--- 作業課題 ---
データの冒頭から「duration-cell-value: 0:30 is」を含む行まで（両端を含む）を、「screenshot」だけを「screen capture」に置き換えて更新し、ほかは一切変えずに書き出してもらえますか？

--- 提供データ ---
■ ■ ■ ■

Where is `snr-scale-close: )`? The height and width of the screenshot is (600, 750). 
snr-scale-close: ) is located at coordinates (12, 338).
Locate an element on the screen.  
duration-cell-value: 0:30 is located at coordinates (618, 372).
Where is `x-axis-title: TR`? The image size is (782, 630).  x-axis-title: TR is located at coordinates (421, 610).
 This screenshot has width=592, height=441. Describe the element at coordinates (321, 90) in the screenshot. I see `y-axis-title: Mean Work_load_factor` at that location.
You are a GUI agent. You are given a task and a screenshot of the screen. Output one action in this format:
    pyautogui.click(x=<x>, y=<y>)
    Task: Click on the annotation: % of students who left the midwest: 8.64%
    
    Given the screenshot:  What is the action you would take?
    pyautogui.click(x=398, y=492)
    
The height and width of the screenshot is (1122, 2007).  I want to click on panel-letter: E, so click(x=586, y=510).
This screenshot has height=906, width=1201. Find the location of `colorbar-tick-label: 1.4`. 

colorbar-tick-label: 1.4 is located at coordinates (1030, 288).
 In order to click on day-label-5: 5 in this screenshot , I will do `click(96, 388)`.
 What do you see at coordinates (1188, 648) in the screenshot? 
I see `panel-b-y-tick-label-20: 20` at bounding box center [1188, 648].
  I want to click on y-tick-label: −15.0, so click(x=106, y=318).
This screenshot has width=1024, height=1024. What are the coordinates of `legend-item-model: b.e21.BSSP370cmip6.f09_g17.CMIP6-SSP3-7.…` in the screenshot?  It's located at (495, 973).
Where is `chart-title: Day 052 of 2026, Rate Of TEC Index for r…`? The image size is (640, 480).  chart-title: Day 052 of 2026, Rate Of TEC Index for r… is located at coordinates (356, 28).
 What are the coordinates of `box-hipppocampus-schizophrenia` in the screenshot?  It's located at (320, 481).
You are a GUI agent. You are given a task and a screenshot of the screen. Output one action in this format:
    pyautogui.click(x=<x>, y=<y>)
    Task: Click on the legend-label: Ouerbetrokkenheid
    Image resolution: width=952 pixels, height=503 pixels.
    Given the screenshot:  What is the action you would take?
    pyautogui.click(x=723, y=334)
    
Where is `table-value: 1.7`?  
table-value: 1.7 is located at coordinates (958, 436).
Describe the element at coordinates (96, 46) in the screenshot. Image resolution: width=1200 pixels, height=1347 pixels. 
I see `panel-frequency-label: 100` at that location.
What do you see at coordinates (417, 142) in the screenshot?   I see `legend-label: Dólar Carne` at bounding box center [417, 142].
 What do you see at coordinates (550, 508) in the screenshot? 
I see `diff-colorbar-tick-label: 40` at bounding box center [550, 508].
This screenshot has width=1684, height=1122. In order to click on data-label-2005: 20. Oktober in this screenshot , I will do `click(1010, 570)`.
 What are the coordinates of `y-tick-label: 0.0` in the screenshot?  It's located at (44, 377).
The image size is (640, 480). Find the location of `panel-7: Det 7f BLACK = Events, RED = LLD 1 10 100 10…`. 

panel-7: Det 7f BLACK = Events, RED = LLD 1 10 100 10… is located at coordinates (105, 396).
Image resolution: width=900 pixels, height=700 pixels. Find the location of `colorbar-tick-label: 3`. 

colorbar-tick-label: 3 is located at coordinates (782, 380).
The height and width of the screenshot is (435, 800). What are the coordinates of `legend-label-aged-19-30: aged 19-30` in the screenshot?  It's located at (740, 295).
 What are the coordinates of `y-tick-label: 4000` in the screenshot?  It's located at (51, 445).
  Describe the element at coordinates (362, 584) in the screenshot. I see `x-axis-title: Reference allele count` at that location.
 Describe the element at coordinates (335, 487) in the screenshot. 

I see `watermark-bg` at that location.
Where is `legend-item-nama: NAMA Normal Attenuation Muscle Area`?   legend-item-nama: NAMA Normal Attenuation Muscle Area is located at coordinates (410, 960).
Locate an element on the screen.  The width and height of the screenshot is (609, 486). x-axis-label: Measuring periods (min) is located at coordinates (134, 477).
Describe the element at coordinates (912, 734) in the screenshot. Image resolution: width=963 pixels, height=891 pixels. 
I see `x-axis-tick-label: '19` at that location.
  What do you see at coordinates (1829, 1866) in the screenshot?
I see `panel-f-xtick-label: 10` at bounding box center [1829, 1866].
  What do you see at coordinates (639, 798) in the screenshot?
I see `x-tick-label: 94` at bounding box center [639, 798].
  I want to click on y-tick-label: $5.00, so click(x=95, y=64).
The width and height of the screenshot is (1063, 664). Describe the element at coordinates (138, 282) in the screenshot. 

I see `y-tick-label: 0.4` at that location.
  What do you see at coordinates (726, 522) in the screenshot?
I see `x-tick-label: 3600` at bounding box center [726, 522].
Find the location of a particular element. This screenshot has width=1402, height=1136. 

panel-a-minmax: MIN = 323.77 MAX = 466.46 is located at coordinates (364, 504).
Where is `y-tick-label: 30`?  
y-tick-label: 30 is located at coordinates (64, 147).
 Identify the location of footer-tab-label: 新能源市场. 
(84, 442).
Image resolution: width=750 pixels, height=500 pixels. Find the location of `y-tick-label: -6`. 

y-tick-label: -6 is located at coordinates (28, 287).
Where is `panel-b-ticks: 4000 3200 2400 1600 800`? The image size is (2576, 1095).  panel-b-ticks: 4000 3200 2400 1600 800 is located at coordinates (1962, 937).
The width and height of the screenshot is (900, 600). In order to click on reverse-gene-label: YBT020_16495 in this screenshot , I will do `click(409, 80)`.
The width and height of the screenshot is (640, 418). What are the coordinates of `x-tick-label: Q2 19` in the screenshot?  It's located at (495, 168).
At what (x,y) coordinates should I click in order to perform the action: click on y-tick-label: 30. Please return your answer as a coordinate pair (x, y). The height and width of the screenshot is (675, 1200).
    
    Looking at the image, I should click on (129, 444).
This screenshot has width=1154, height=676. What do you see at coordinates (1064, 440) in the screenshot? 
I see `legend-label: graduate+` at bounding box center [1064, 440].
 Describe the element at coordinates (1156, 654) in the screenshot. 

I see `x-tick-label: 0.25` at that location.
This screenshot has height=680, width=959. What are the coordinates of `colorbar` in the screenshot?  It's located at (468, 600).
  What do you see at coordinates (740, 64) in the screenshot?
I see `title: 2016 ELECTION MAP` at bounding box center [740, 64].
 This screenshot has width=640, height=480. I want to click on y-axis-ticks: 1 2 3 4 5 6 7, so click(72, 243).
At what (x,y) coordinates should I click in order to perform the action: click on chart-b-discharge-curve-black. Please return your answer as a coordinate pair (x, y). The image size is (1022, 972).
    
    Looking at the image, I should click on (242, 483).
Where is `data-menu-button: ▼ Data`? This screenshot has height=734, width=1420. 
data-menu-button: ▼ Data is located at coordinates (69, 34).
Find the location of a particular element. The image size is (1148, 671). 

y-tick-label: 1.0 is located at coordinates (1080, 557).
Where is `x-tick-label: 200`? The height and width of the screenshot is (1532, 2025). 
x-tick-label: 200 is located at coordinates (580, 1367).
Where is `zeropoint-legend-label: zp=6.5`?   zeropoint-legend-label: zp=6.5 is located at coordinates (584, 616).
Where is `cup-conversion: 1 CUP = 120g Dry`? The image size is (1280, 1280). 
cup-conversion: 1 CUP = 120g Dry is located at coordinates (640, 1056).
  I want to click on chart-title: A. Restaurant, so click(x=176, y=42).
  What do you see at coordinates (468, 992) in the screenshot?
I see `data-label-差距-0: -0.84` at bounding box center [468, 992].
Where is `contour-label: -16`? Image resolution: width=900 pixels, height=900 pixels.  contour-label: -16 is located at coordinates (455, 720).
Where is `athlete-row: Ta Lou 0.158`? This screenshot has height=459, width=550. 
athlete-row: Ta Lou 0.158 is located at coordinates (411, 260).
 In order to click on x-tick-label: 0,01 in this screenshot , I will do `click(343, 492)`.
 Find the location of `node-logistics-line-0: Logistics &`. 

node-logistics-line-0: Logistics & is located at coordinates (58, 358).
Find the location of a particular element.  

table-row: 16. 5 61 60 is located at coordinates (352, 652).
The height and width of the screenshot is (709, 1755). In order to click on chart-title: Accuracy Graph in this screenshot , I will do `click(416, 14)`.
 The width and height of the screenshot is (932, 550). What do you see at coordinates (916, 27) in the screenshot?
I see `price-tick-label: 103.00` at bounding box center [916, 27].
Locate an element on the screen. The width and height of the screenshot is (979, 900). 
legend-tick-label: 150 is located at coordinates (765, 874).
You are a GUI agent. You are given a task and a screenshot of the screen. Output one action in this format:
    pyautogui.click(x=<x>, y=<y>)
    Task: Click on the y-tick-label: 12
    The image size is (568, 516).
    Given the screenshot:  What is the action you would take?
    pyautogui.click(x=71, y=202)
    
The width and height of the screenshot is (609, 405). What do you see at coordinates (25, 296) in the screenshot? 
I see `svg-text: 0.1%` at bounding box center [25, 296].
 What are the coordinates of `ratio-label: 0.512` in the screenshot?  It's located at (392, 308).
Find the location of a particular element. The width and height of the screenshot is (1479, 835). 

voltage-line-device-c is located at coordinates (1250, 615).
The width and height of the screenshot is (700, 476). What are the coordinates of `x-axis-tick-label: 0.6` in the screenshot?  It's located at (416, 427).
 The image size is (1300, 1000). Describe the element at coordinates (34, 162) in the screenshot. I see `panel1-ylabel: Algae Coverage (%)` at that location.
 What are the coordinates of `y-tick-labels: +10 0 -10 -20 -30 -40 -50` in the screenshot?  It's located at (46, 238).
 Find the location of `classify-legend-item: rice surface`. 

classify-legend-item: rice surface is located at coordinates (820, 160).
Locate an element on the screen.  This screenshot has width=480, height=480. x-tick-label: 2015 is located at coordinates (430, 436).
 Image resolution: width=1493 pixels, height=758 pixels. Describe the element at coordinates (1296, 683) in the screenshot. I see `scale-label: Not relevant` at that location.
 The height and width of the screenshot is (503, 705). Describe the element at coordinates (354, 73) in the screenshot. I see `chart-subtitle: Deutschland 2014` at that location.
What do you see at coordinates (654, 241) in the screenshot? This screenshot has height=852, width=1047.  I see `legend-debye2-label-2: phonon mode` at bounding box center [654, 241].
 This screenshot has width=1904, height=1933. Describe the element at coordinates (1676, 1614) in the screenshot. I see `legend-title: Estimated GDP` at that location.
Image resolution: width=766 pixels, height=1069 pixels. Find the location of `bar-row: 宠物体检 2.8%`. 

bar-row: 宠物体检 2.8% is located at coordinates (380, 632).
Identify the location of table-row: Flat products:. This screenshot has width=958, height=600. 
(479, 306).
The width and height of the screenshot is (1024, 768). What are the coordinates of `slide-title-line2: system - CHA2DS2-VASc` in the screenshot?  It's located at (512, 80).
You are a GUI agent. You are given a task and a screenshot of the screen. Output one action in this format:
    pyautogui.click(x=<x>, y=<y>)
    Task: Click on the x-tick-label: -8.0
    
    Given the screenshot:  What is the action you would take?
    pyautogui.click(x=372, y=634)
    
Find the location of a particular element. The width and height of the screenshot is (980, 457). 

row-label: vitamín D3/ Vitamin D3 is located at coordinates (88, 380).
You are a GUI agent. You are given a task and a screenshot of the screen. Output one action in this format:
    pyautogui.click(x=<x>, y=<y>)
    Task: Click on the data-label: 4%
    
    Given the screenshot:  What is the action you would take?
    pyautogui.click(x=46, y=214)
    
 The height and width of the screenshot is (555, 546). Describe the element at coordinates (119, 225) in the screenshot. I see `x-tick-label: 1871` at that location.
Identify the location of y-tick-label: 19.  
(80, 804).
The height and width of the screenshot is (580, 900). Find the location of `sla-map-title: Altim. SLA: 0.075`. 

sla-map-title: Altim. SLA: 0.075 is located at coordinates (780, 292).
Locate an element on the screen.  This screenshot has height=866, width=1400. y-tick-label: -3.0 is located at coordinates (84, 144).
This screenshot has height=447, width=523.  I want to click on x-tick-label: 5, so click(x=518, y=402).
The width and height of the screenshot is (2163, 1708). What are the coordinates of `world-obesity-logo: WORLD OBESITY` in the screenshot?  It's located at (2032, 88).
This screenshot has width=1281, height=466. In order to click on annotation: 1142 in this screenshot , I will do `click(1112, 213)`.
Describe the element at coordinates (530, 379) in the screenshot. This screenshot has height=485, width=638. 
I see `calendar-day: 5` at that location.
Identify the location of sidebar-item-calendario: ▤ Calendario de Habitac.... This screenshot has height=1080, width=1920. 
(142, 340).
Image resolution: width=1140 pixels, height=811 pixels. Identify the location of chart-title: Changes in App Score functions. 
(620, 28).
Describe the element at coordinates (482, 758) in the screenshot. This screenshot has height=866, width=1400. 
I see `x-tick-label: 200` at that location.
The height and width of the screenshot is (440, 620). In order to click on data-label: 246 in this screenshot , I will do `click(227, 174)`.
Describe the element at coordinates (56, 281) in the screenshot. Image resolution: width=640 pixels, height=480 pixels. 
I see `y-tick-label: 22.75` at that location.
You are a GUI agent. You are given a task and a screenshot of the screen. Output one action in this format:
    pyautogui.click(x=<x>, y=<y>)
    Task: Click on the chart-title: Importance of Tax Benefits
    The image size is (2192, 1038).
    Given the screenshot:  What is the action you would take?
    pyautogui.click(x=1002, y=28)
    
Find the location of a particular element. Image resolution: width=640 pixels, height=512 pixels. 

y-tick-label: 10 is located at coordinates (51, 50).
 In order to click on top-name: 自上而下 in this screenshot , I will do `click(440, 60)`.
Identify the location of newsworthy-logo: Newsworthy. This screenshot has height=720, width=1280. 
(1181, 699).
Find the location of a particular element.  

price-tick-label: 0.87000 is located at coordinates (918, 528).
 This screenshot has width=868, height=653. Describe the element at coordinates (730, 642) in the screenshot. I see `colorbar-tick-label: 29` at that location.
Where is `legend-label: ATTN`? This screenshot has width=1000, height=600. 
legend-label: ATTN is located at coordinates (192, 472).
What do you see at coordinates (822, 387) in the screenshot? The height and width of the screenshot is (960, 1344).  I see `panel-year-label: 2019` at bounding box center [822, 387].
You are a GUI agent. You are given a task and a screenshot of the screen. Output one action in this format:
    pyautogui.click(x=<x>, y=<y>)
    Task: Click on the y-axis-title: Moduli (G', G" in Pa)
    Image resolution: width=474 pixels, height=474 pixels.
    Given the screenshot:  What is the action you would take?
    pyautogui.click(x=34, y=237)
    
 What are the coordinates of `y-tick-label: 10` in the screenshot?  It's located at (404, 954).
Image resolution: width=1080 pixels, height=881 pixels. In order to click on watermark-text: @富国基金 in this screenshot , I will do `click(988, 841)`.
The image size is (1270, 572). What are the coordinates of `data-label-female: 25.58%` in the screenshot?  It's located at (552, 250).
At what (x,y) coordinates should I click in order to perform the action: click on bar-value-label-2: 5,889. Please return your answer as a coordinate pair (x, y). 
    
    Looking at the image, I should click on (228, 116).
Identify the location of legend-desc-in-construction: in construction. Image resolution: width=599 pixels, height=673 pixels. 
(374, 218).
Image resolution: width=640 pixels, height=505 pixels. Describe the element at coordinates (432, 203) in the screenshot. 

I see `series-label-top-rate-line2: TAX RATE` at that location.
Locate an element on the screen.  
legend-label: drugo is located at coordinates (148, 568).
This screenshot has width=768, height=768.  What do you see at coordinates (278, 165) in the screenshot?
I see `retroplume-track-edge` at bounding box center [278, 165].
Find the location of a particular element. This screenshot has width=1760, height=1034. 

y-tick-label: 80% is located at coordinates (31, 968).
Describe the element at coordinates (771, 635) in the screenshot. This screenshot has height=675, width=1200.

■ ■ ■ ■

--- 課題の解答 ---
Where is `snr-scale-close: )`? The height and width of the screen capture is (600, 750). 
snr-scale-close: ) is located at coordinates (12, 338).
Locate an element on the screen.  
duration-cell-value: 0:30 is located at coordinates (618, 372).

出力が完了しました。